Photo courtesy of Siemens Healthcare.
Remember the race to map the human genome, when the widest international collaboration in history went up against the efforts of a private corporation, Celera? The race ended in a tie in 2001 with near simultaneous publications in Nature (public effort) and Science (Celera) as both public and private sectors served up analyses of about 80 percent of the genome. Unfortunately, the outcome of this Herculean effort did not come close to meeting expectations.
Mapping the human genome was supposed to unlock the secrets of disease and make possible truly personalized medicine. It was to have explained why some people fall ill while others do not — and how those who become ill could be best treated. It just didn’t work out that way.
Now more than a decade later, personalized medicine, based on genetic information, is decades more away. Even just understanding the genome still eludes the grasp of researchers.
What did come from those early days of hyperbole was recognition of how badly the public wants personalized medicine. Patients and providers alike are fed up with medicine as an art. They want it to be a science. That is what personalized medicine was supposed to be. And it is now what nuclear medicine aspires to be.
Once hampered by the negative connotations of its first name, nuclear medicine reinvented itself shortly after the turn of the century, rebranding itself as “molecular imaging.” Measurements of radiotracer uptake complement the visualization of metabolic activity, particularly in positron emission tomography/computed tomography (PET/CT). This hybrid is routinely leveraged to calculate the dose of therapeutic radionuclides and to gauge the effect of therapies on malignant tumors.
If there’s a fly in the ointment, it’s that the promoters of molecular imaging as the harbinger of personalized medicine may be promising too much. We hear about the commitment of companies in this industry to personalized medicine and the latest gizmo or upgraded gadget that makes it real. To their credit, however, they are careful to describe successes within narrow confines, as in the case of peptide receptor radionuclide therapy (PRRT).
PRRT is on the front lines of this new personalized medicine. Its somatostatin analogs, which selectively bind to the cellular receptors in neuroendocrine tumors, carry a gallium radionuclide that simultaneously emits radiation that kills tumors and makes the analogs visible and quantifiable with PET/CT. The end effect of successful and measurable treatment is decreased tumor size, reduced symptoms and even a halt in tumor progression in many patients with neuroendocrine tumors.
Similar results have been achieved in patients with esophageal and lung cancers, as well as diffuse large B-cell lymphoma, using radiotherapeutic compounds complemented by FDG imaging and quantitation with PET/CT. The potential to do the same with even some advanced forms of single-proton emission computed tomography (SPECT)/CT has also been demonstrated.
Anatomically based tools, such as magnetic resonance imaging (MRI) and CT, pale by comparison.

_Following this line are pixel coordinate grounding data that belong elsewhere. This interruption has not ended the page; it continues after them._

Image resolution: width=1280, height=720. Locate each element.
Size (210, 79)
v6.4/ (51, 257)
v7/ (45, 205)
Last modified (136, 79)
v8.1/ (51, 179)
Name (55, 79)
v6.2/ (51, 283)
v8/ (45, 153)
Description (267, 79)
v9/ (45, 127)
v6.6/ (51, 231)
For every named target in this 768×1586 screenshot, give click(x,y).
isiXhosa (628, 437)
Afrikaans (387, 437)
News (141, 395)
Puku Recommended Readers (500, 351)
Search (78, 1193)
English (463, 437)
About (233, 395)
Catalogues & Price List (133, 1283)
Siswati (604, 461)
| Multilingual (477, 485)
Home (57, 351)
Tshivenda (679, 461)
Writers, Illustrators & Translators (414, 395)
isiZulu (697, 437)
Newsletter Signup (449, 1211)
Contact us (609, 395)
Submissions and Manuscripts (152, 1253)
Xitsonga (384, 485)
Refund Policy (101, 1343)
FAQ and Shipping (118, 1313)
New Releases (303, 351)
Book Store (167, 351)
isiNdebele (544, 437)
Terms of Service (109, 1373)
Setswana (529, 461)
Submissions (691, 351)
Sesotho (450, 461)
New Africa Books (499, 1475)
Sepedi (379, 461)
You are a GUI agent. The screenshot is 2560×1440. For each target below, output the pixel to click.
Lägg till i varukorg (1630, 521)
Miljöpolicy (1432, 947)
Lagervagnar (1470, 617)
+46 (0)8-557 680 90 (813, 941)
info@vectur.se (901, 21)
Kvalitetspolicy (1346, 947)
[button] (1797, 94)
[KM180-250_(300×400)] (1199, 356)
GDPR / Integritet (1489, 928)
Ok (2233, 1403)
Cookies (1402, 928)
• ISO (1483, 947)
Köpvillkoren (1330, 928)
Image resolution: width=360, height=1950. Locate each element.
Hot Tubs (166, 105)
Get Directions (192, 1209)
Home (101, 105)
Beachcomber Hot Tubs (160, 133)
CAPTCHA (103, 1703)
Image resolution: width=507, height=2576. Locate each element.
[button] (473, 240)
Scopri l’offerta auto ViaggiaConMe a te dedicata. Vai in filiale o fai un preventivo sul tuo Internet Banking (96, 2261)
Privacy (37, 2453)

Whereas these modalities record the dimensions of a tumor, those dimensions may be inflamed by the cellular debris that comes from successful chemo- or radiotherapy. Not so with molecular imaging, which demonstrates visually and quantitatively, at least in some cases, the presence of viable tumor. Trends in uptake values graphically show changes in tumor metabolism, giving providers an indication of whether and how well therapies are doing.
To be sure, molecular medicine is not what personalized medicine was supposed to be. But it is a step in the right direction. Perhaps most importantly, it is a step that can — and is — being taken.
That it does not spring from knowledge gained by mapping the human genome, I could care less.